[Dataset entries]
§ §
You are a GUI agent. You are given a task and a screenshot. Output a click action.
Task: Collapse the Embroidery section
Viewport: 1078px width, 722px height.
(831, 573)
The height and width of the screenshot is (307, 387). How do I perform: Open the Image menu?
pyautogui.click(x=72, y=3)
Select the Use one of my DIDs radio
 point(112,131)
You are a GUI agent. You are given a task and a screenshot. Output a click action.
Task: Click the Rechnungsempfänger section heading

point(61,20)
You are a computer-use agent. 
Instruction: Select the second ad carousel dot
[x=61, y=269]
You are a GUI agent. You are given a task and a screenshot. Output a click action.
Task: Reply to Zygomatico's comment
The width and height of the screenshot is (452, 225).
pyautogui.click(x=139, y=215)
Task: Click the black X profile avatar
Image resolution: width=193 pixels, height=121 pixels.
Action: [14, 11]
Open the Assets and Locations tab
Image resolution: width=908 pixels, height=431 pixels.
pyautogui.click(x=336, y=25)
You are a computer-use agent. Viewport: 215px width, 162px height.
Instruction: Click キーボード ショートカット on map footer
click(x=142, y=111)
§ §
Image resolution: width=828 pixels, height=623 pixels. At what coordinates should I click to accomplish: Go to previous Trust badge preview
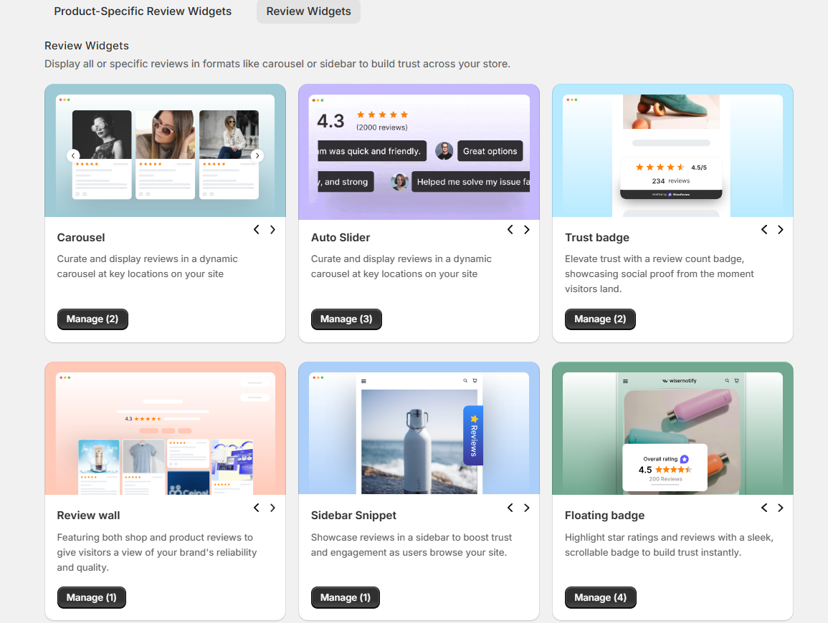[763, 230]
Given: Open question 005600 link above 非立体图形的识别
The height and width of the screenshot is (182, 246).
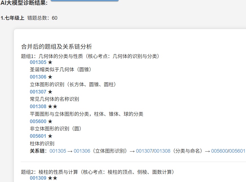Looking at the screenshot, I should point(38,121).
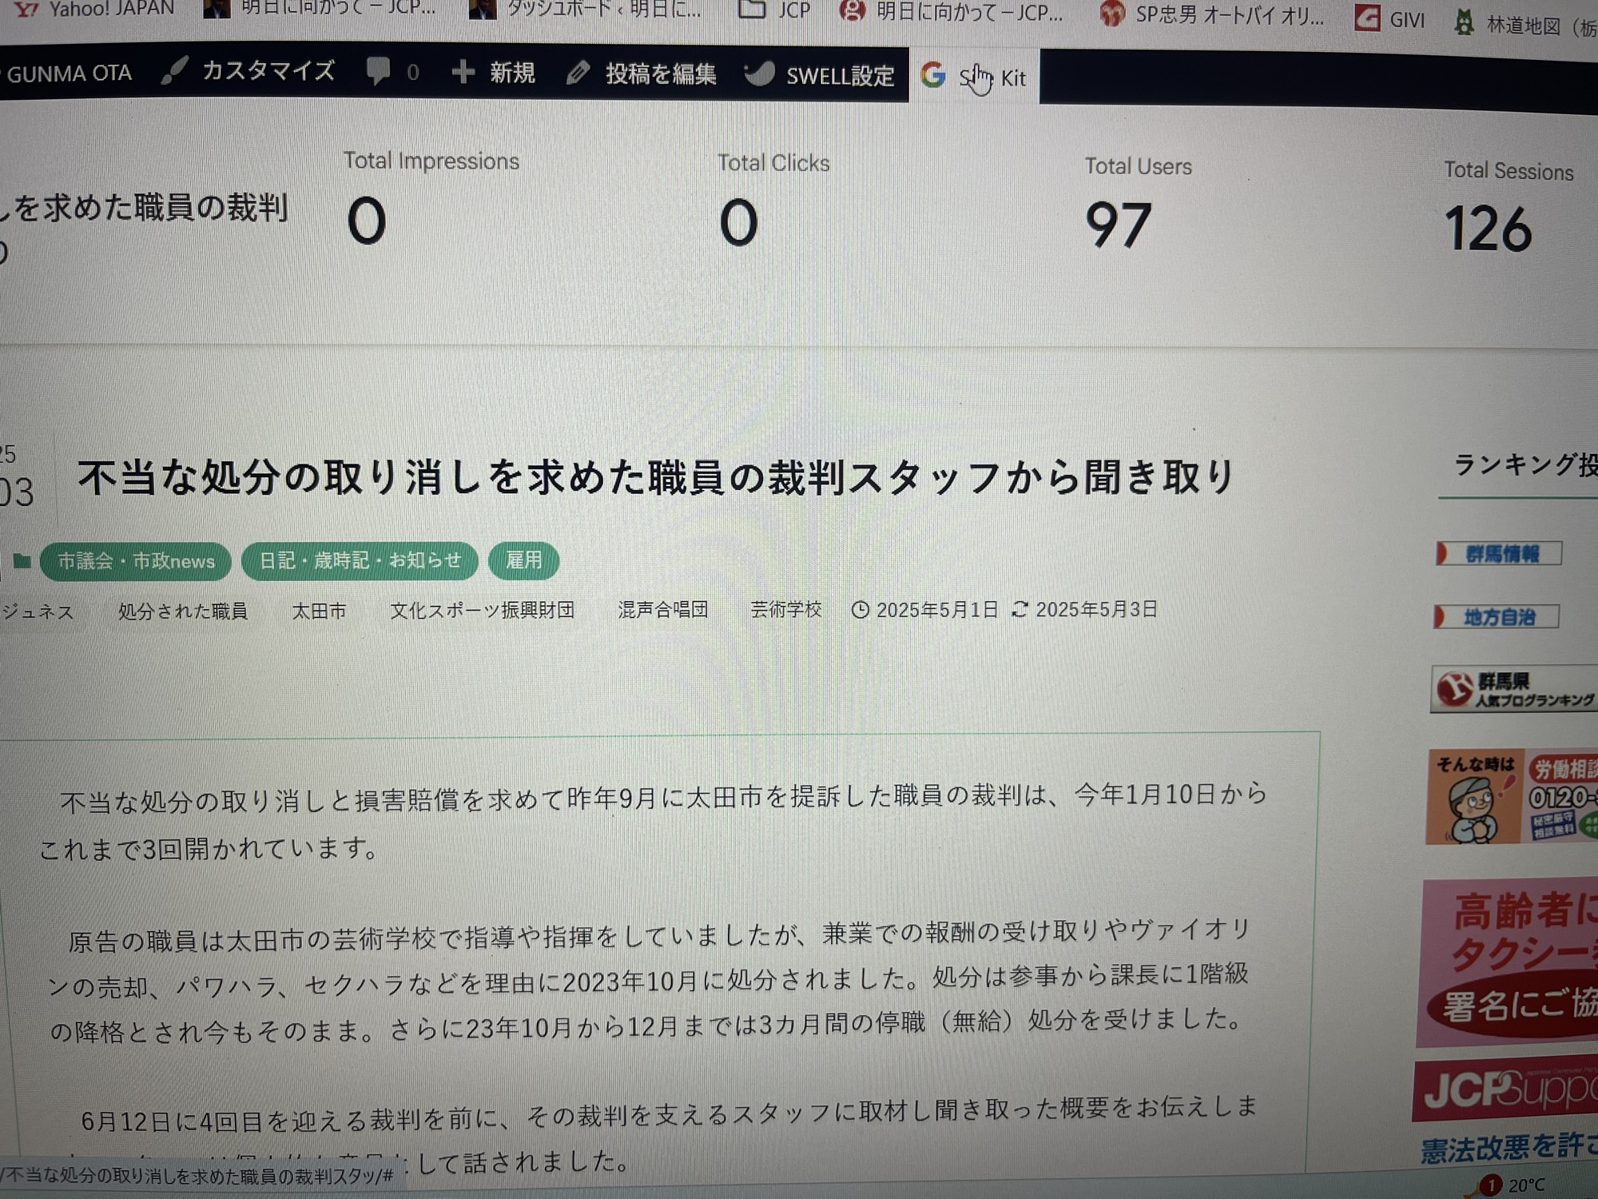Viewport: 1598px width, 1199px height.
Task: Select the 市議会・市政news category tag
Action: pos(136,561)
§ §
### EXERCISE AIM
Report the lines above that have the word "computer" in them.

### SOLUTION TO THIS TASK
You are a computer-use agent. 
You are a computer-use agent. Viewport: 215px width, 162px height.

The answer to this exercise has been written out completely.